Now what I needed to do is get the generated admin password for jenkins. Just run this sudo cat /var/lib/jenkins/secrets/initialAdminPassword. I then ran into an issue where jenkins could not connect to the internet. To fix it, sudo nano /var/lib/jenkins/hudson.model.UpdateCenter.xml(I know I’m a scrub for not using vim) and change the https://updates.jenkins.io/update-center.json to http://updates.jenkins.io/update-center.json. Once that is done, I could do everything I’d normally do on jenkins. The intent for my jenkins instance has always been to build docker images and push them to AWS registry, where I could use ECS to run them on one of my isntances. Once I tried doing that, I noticed that there was an issue where jenkins could not reach docker. To fix it, run this on the raspberry sudo usermod -a -G docker jenkins && sudo service jenkins restart. With this, everything works as expected.

Performance

As expected, the raspberry is not a quick beast.
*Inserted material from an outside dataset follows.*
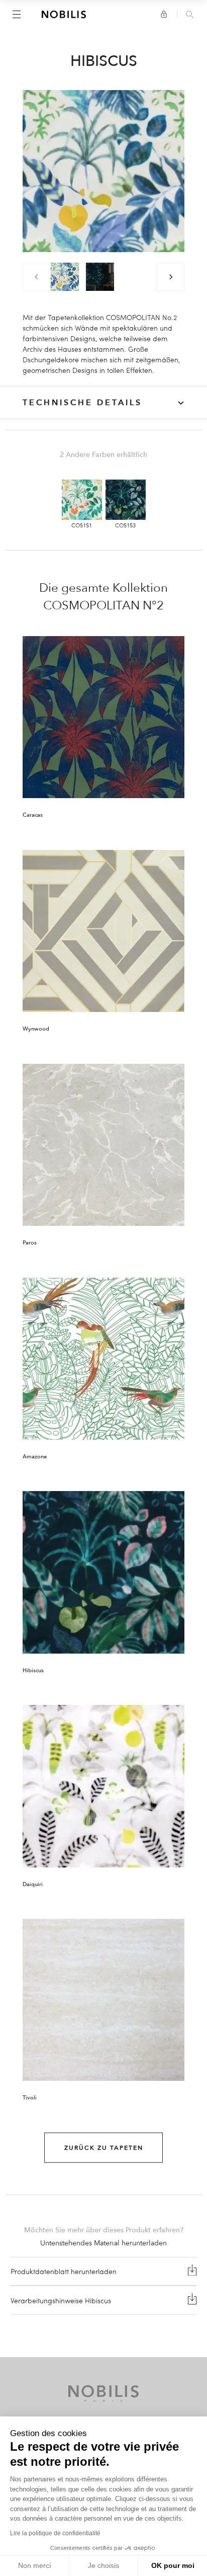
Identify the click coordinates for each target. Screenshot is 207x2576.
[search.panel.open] (189, 15)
Due to the meager cpu and the slow drive(32gb sd card) the raspberry is nowhere near a proper dedicated instance. Just to give you an example a build that runs 22 seconds on my Mac Pro with an i7, takes around 2.5 to 3 minutes to complete on the raspberry. Since I’m in no rush the build times are acceptable. Especially since I don’t build that often and the raspberry is powered 24/7. I’m still rather impressed that it manages to do what it does with the limited resources it has. Here’s a snap of what the top looks like while performing a go build:

It seems to be able to squeeze every single bit out of the tiny machine.

Limitations

Not all is well though. Raspberry runs on ARM. This is a particular pain for the types of work I’m using it for. If I build an image, I have to cross compile the binaries to AMD64. It’s all good an well with GO but if I end up using a more complex Dockerfile all hell breaks loose. It’s either exec errors when running commands while building the image or when running the image on AMD64. Qemu might be the answer here. I tried using it but to no avail. I ended up making the decision to rewrite everything to GO instead, since I like it so much. If you’ve got an idea how to make this work - let me know in the comments below.

The other limitation with this approach is that my jenkins is not reachable from the outside of my local home network. This means no hooks to trigger builds. Back to good old polling. It’s possible to expose it to the internet but since my IP is dynamic, I feel it would be too much work for little benefit.

Either way - I’m pretty damn happy about my new jenkins server. The question remains if the raspberry’s electricity bill is going to be less than 5$ a month though…

What do you guys use your raspberries for?